The analysis of a core from haproxy configured with 20480 bytes buffers
shows this : with enough "luck", when sending back the response for the
first request, the client is slow, the TCP window is congested, the socket
buffers are full, and haproxy's buffer fills up. We still have 20230 bytes
of response data in a 20480 response buffer. The second request is sent to
the server which returns 214 bytes which fit in the small 250 bytes left
in this buffer. And the buffer arrangement makes it possible to escape all
the controls in http_wait_for_response() :

    |<------ response buffer = 20480 bytes ------>|
    [ 2/2  | 3 | 4 |          1/2                 ]
           ^ start of circular buffer

      1/2 = beginning of previous response (18240)
      2/2 = end of previous response       (1990)
        3 = current response               (214)
        4 = free space                     (36)

  - channel_full() returns false (20230 bytes are going to leave)
  - the response headers does not wrap at the end of the buffer
  - the remaining linear room after the headers is larger than the
    reserve, because it's the previous response which wraps :
  => response is processed

Header rewriting causes it to reach 260 bytes, 10 bytes larger than what
the buffer could hold. So all computations during header addition are
wrong and lead to the corruption we've observed.

All the conditions are very hard to meet (which explains why it took
almost one year for this bug to show up) and are almost impossible to
reproduce on purpose on a test platform.

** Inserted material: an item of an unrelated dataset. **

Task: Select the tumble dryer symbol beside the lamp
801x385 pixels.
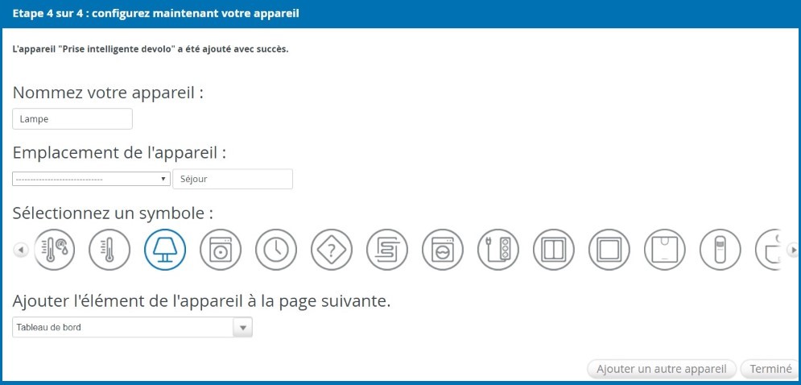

But the bug is clearly there.

This issue was reported by Dinko Korunic who kindly devoted a lot of
time to provide countless traces and cores, and to experiment with
troubleshooting patches to knock the bug down. Thanks Dinko!

No backport is needed, but all 1.5-dev versions between dev12 and dev18
included must be upgraded. A workaround consists in setting option
forceclose to prevent pipelined requests from being processed.
diff --git a/include/proto/channel.h b/include/proto/channel.h
index 44cb890..49a68b2 100644
--- a/include/proto/channel.h
+++ b/include/proto/channel.h
@@ -102,10 +102,28 @@
 	return !(c->buf->o | (long)c->pipe);
 }
 
-/* Returns non-zero if the buffer input is considered full. The reserved space
- * is taken into account if ->to_forward indicates that an end of transfer is
- * close to happen. The test is optimized to avoid as many operations as
- * possible for the fast case and to be used as an "if" condition.
+/* Returns non-zero if the buffer input has all of its reserve available. This
+ * is used to decide when a request or response may be parsed when some data
+ * from a previous exchange might still be present.
+ */
+static inline int channel_reserved(const struct channel *chn)
+{
+	int rem = chn->buf->size;
+
+	rem -= chn->buf->o;
+	rem -= chn->buf->i;
+	rem -= global.tune.maxrewrite;
+	return rem >= 0;
+}
+
+/* Returns non-zero if the buffer input is considered full. This is used to
+ * decide when to stop reading into a buffer when we want to ensure that we
+ * leave the reserve untouched after all pending outgoing data are forwarded.
+ * The reserved space is taken into account if ->to_forward indicates that an
+ * end of transfer is close to happen. Note that both ->buf->o and ->to_forward
+ * are considered as available since they're supposed to leave the buffer. The
+ * test is optimized to avoid as many operations as possible for the fast case
+ * and to be used as an "if" condition.